В этой части мифа прослеживается аналогия с мифом об Осирисе, который был разрублен на куски, и похоронен по частям. Но для Осириса это захоронение было символом трансформации – он смог ожить и стал царём подземного мира. Орфей же по большей части просто уходит в бессознательное – музы закапывают его останки. Однако его голова становится прорицателем. Она продолжает жить отдельно от него и является социально полезной. Так финал мифа вторично указывает на внутреннюю разделённость Орфея. Только его Персона, сознание, в которое не допущены бессознательные страхи и влечения, может служить людям. Сам он как личность оказывается слаб и не способен к интеграции и трансформации.
Подводя итог моего анализа, повторю ещё раз: миф об Орфее показывает, как вредит человеку чрезмерная увлечённость Персоной, построением ложного-Я, которое будет одобрительно восприниматься обществом.
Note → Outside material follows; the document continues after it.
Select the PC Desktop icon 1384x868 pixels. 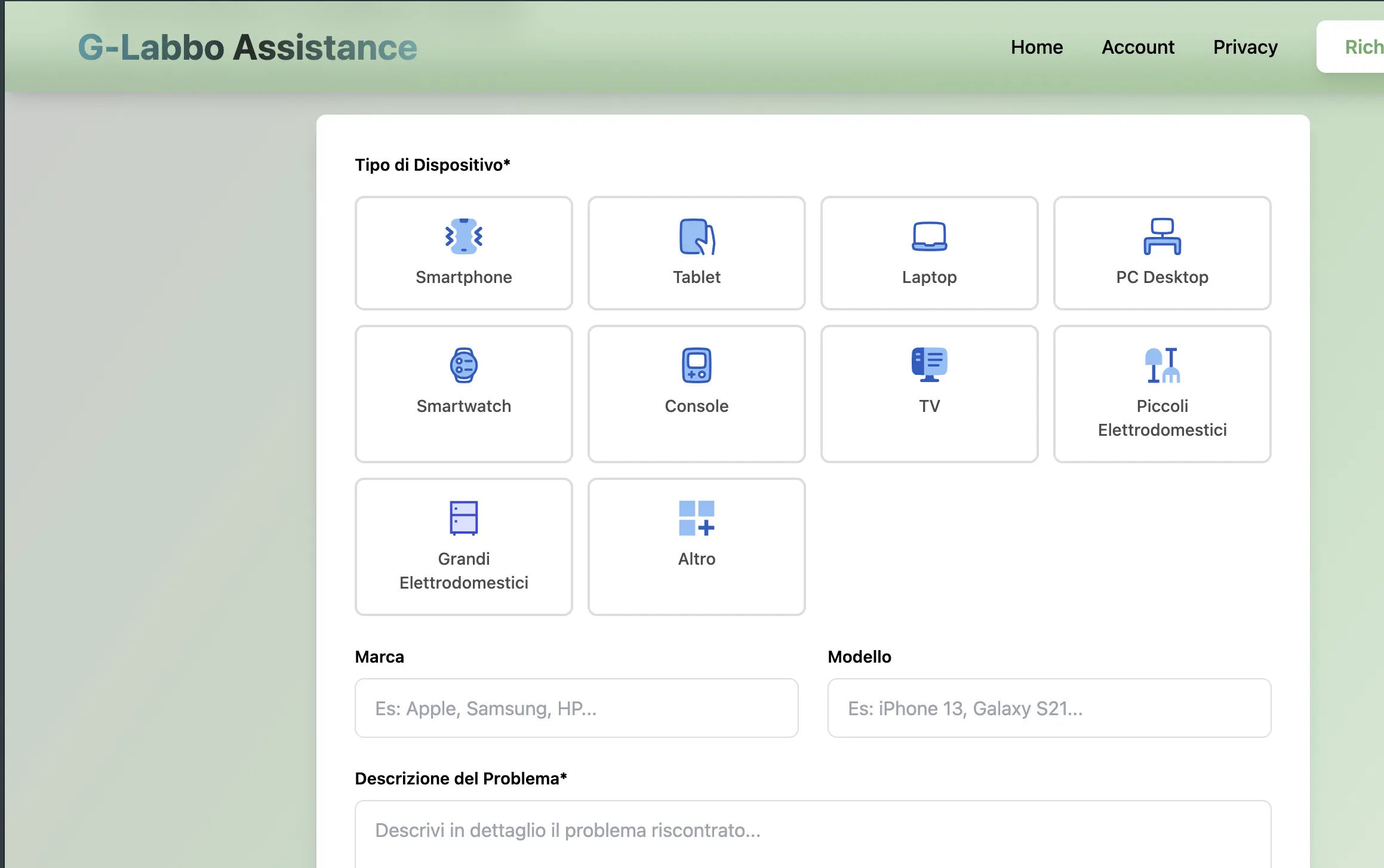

Инвестирование всех своих ресурсов в Персону негативно сказывается на Самости человека, потому что не оставляет у него сил погружаться в бессознательное и интегрировать негативные, теневые части своей личности. Попытки всё-таки сделать это, приводят к неудаче, наносят нарциссическую травму и ведут к разрушению и смерти личности.
Литература:
- Асоян А. Семиотика Мифа Об Орфее И Эвридике. – 2015
- Бену А. Танцующие с волками. Символизм сказок и мифов мира. – Издательство Алгоритм, Москва; 2014
- Болнова Е.В. Интерпретация мифа об Орфее и Эвридике в рассказе А.А. Кондратьева «Орфей». – 2014. (Электронный ресурс: https://cyberleninka.ru/article/n/interpretatsiya-mifa-ob-orfee-i-evridike-v-rasskaze-a-a-kondratieva-orfey)
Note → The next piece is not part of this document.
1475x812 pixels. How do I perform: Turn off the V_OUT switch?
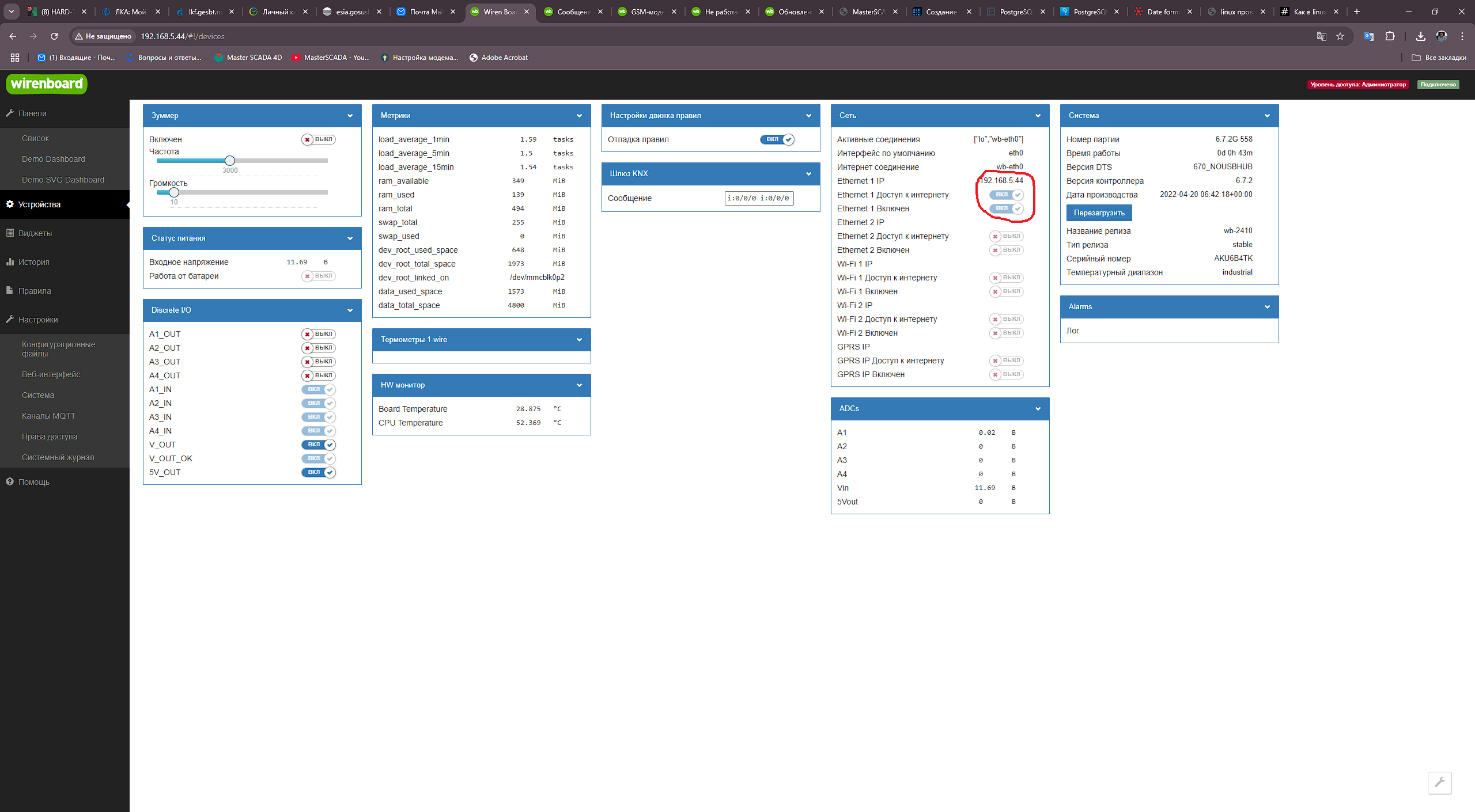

- Бродский И. Девяносто лет спустя (посвящено стихотворению Рильке «Орфей. Эвридика. Гермес») (1904)
- Винникотт Д. Игра и реальность.
- Ланской А. Об одном стихотворении (комментарий к «Хитроу» Евгения Рейна) (Электронный ресурс: http://folioverso.ru/imena/5/lanskoy.htm)
- Назиров Р. Г. Запрет оглядываться (К происхождению фольклорного мотива) // Фольклор народов РСФСР. Межэтнические фольклорные связи. Межвузовский научный сборник. — Уфа: Башкирский университет, 1987. — С. 31 — 38. (Электронный ресурс: http://nevmenandr.net/scientia/nazirov-zapretogl.php)
- Робертсон Р. Анима и Анимус. (Электронный ресурс: http://psymagazine.moscow/articles/160415)
- Фрейд З. Токование сновидений.
Спасибо, очень интересная статья. Я поняла не все в ваших размышлениях, но главный вывод в том, что при формировании и развитии личности нужно говорить детям не только о положительных примерах, но и развивать в них умение разглядеть в себе недостатки и самокритику. Я правильно поняла или слишком упростила ваши размышления? Заранее благодарю.